Following on, DB’s EM Chief Economist Kubilay Ozturk has published a timely note looking at the key issues impacting Turkey via a succinct Q&A format. He looks at: i) why the marginal impacts of US sanctions on Turkish assets are so high? ii) how will the Turkish economy be affected from a lower Lira? iii) impacts from the latest initiatives by Turkish authorities and iv) potential scenarios going forward.
Moving on from Turkey, we want to quickly highlight yesterday’s DB HouseView (which I’m now in charge of) one-pager on the ongoing “Trade War” situation. A lot has happened in recent months on this front and a lot more is still pending. While we acknowledge that the topic is well written about, the fluidity of ‘Trade war’ related headlines makes it difficult to follow the status of where we stand with regards to different tariffs measures, retaliations and the numbers behind them. With this in mind, we have put together this one page infographic note highlighting (i) the status of different tariff measures announced so far (ii) the retaliatory push back (iii) room for further escalations (iv) potential macroeconomic impacts and (v) the most recent rhetoric. In this note , we also provide links to various DB research reports by our economists, strategists, and analysts across different regions covering this topic.
Developed market assets followed emerging markets lower during yesterday’s trading. The S&P 500 closed 0.40% lower, with cyclical sectors leading declines. The energy and materials sectors closed -1.20% and -1.04%, respectively, as oil experienced intraday volatility. Brent crude fell as much as 2.48% before retracing to close near flat. Safe haven equity sectors outperformed, with utilities gaining 0.09%. The Dow and Nasdaq indexes shed 0.50% and 0.25% as well.
Treasury yields and the dollar closed flat for the most part, with most emerging market currencies losing value and some safe havens (e.g. the yen and Swiss franc) gaining versus the greenback. The VIX index continued to tick higher, rising 1.62 points to 14.78. We do not expect US financial conditions to be materially affected by the stresses in Turkey and other emerging markets, but it is noteworthy that fed funds futures markets have, over the last two trading days, removed 6 basis points of hikes from the implied end-2019 policy rate.
The dynamic was similar yesterday in Europe. The V2X equity implied volatility index rose 0.83 points to 15.94, while the Euro Stoxx 600 index shed 0.25%. Cyclical sectors underperformed, with financials leading declines. The euro banks index closed at its lowest level since December 2016, as investors anticipated a potential earnings hit to Turkey-exposed institutions. The healthcare industry also lagged, largely due to Bayer’s 10.8% decline after a California court fined Monsanto (recently acquired by Bayer pending regulatory approval) $239 million over damages from a popular weedkiller Glyphosate. Notably around 2-3% of group earnings come from the weedkiller, so the court case may represents a potential headwind for future profitability.
As for data, there were limited releases yesterday in Europe and the US. The final reading for Italy’s July CPI was confirmed at 1.9% yoy.

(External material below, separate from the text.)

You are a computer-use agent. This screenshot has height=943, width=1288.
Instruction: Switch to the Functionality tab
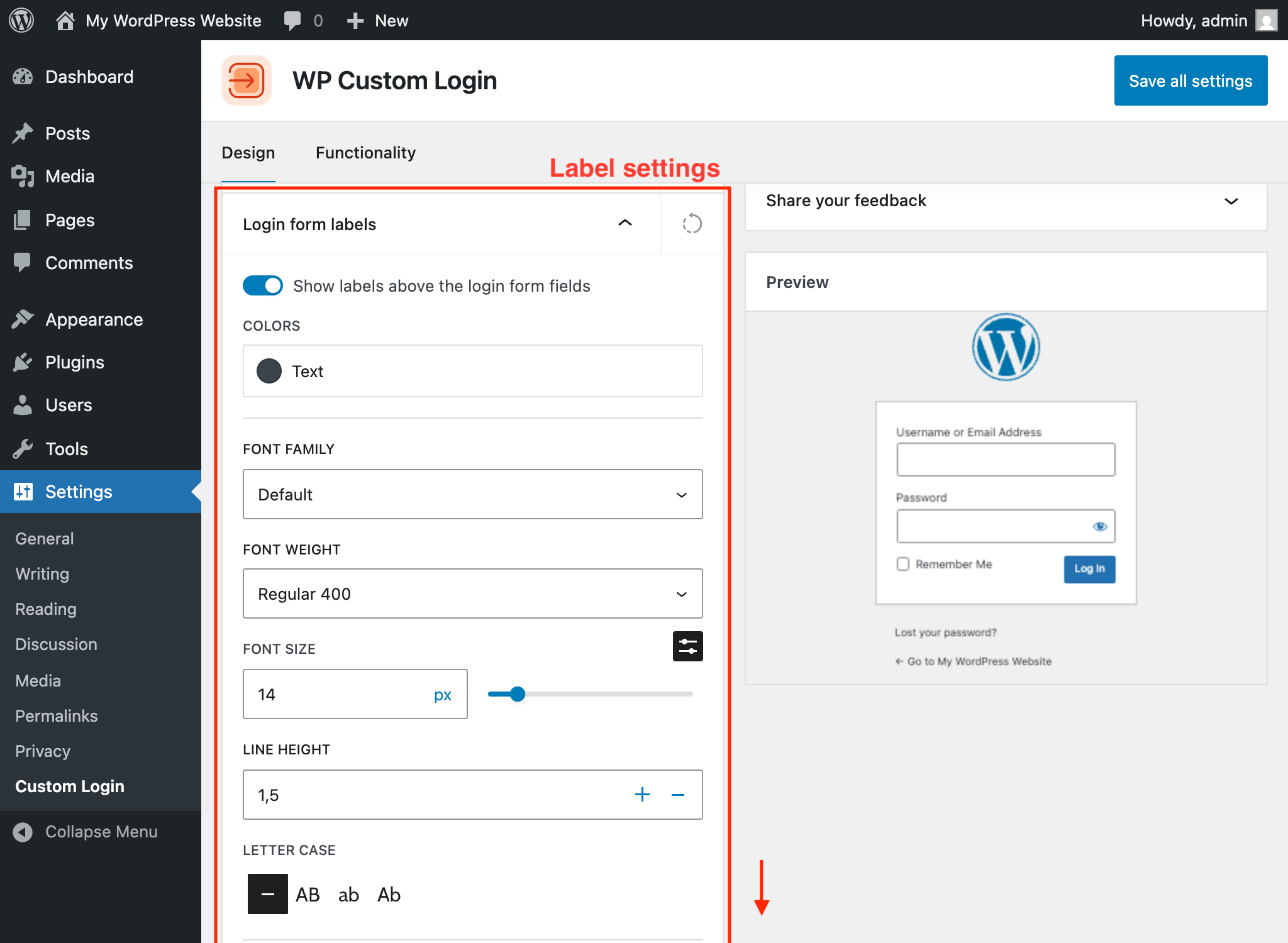click(365, 152)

Looking at the day ahead, in Europe, we get Q2 employment data in France, revisions to Q2 GDP for Germany and the Euro area, the final July CPI revisions for Germany, France and Spain, June employment data for the UK, June industrial production for the Euro area and the August ZEW expectations survey for Germany. In the US, we get the July NFIB small business optimism index, import price index and export price index. Home depot will also be releasing its earnings.